Und ganz viele Radfahrer, die zufällig vorbeigekommen sind, sind stehengeblieben. Sie haben gefragt: Was ist denn da los? Was ist da für Musik? Die haben dann zugehört, teilweise auch mitgefeiert. In geschlossenen Räumen ist das nicht möglich. Denn meistens ist es ja so: Wir gehen in eine Kirche, Tür auf, Gottesdienst startet, Tür zu. Wenn wir aber woanders sind, nehmen uns die Leute wahr. Ich sehe darin eine Riesen-Chance.

Wo kann denn überhaupt Gottesdienst gefeiert werden?

Letztlich glaube ich, dass jeder Ort ein Ort ist, an dem wir Gottesdienst miteinander feiern können. Jesus ist zum letzten Abendmahl ja auch nicht in die Synagoge gegangen, sondern war in einem ganz normalen Haus in der ersten Etage versammelt mit seinen Leuten. Natürlich muss der Ort zur Gottesdienstform und zur Botschaft passen – und zur Zielgruppe. Weil sich nicht jeder an jedem Ort wohlfühlt.

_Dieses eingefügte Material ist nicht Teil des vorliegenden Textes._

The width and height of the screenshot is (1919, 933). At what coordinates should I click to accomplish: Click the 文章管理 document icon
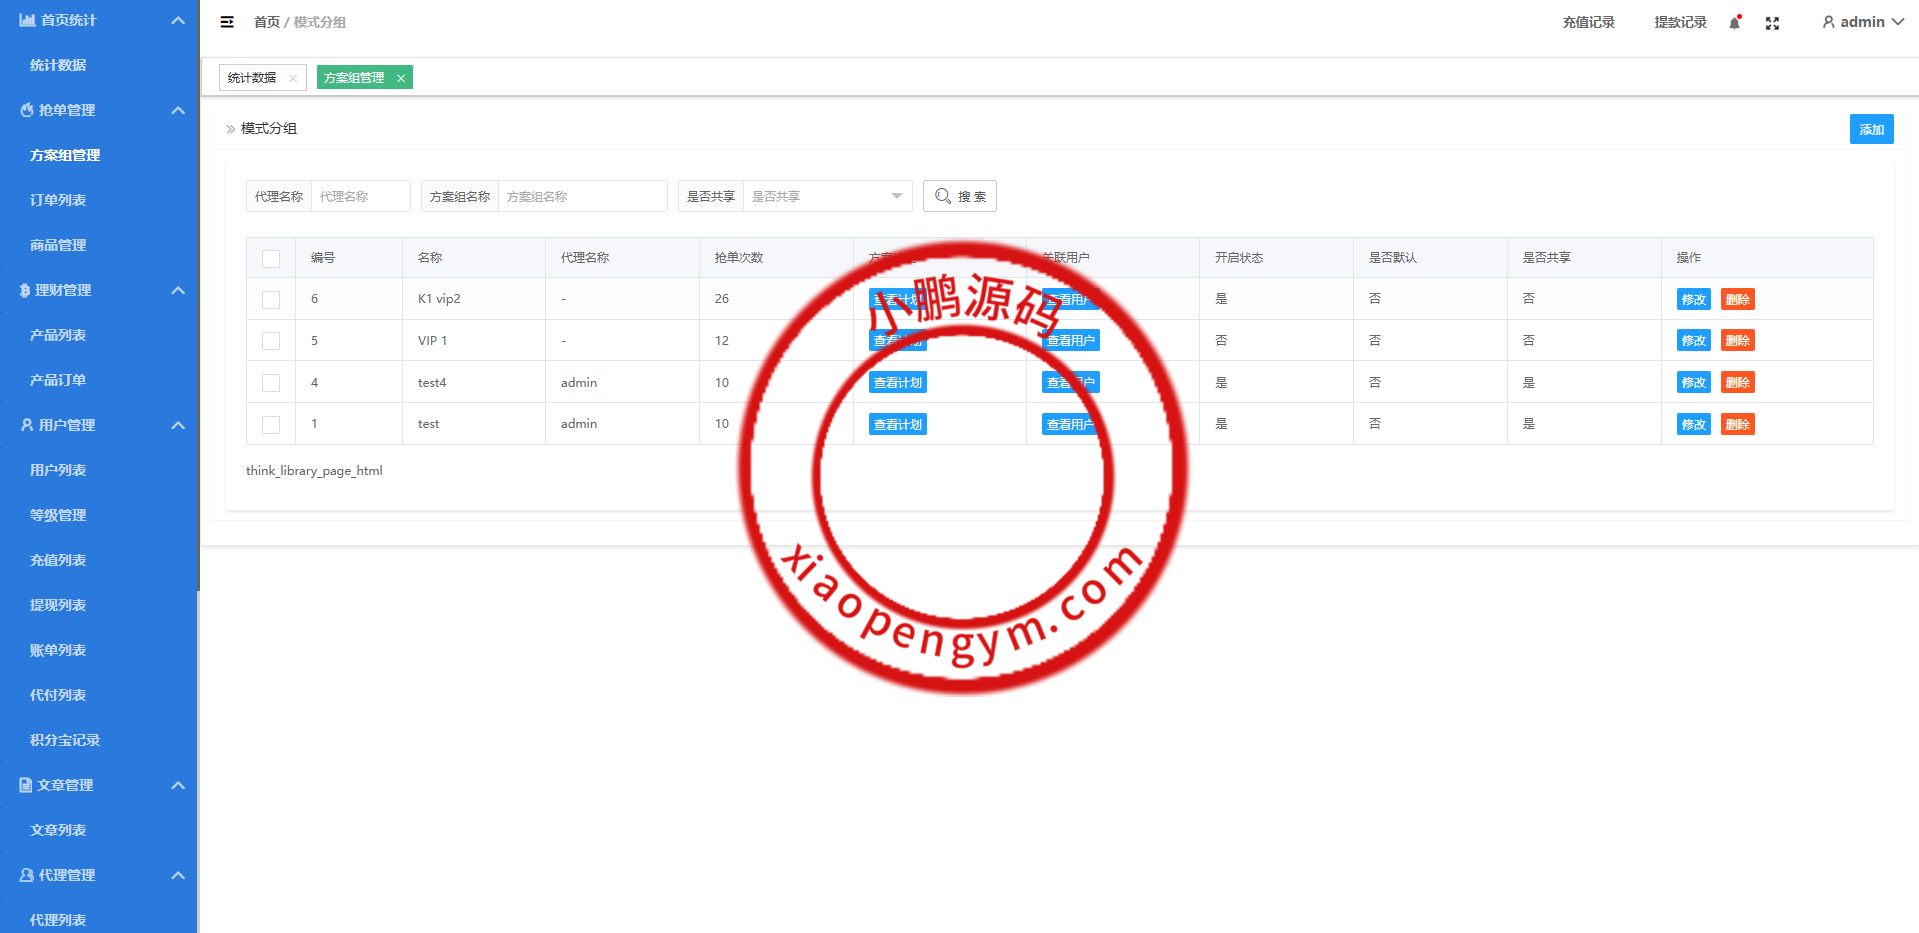(x=26, y=785)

Ich bin zum Beispiel im Sommer sechs Wochen auf Ameland tätig. Mit den Ferienlagern gehen wir selbstverständlich zum Lagergottesdienst an den Strand, wir sind in den Dünen, wir feiern auf den Höfen, auf denen die Ferienlager untergebracht sind.

Ich habe auch mit Firmbewerbern einen Gottesdienst in der Arbeitswelt gefeiert. In einer Lagerhalle zwischen Europaletten. Wir haben keine Stühle hingestellt. Die Jugendlichen haben sich auf den Boden gesetzt oder sich an einer Palette angelehnt. Ich habe auch mal am Ufer des Rheins gefeiert. Und in einer Kneipe. Das ging auch gut: Erst Gottesdienst, und danach gab es ein Gesprächsangebot – und natürlich auch ein Glas Bier.

Gottesdienst und Eucharistie sind nicht an einen Ort gebunden. Denn es geht ja ums Eigentliche: dass wir uns als Freundinnen und Freunde Jesu versammeln und er, wie wir glauben, in Brot und Wein in unsere Mitte kommen will. Und das geht an jedem Ort.

Liegt die Zukunft der Kirche also im Gottesdienst als Event?

Der Begriff Event ist in diesem Kontext etwas verbrämt. Aber wenn das Event darin besteht, dass der Gottesdienst an einem anderen Ort stattfindet und die Feier vielleicht auch an ein, zwei Stellen anders akzentuiert ist, dann gerne. Und sei es nur, dass nicht die traditionelle Kirchenorgel spielt, sondern ein E-Piano, eine Gitarre oder ein Schlagzeug.

Das ist auch eine Chance für die Katechese. Ich habe die Möglichkeit, die Eucharistie Leuten näher zu bringen, die ansonsten nicht zur Messe gehen. Durch punktuelle Akzentuierungen im gewohnten Ablauf kann ich aber auch regelmäßige Kirchenbesucher neu darauf aufmerksam machen, was wir eigentlich feiern. Das ist dann eine Herausforderung an die eigene Sprache. Ich muss zusehen, dass ich auch von denen, die keinen Zugang dazu haben, verstanden werde. Also muss ich die Sprache sprechen, die sie auch sprechen. Das geht.

Es gibt auch die Gegenposition: Eucharistie ist die Höchstform des Glaubens. Die muss in einer Kirche stattfinden, damit kann man nicht jeden konfrontieren… Natürlich ist die Eucharistie unser höchstes Sakrament. Aber wir wollen ja, dass es weiterlebt. Daher müssen wir es weitergeben. Da sehe ich eine große Chance in besonderen Gottesdiensten an außergewöhnlichen Orten.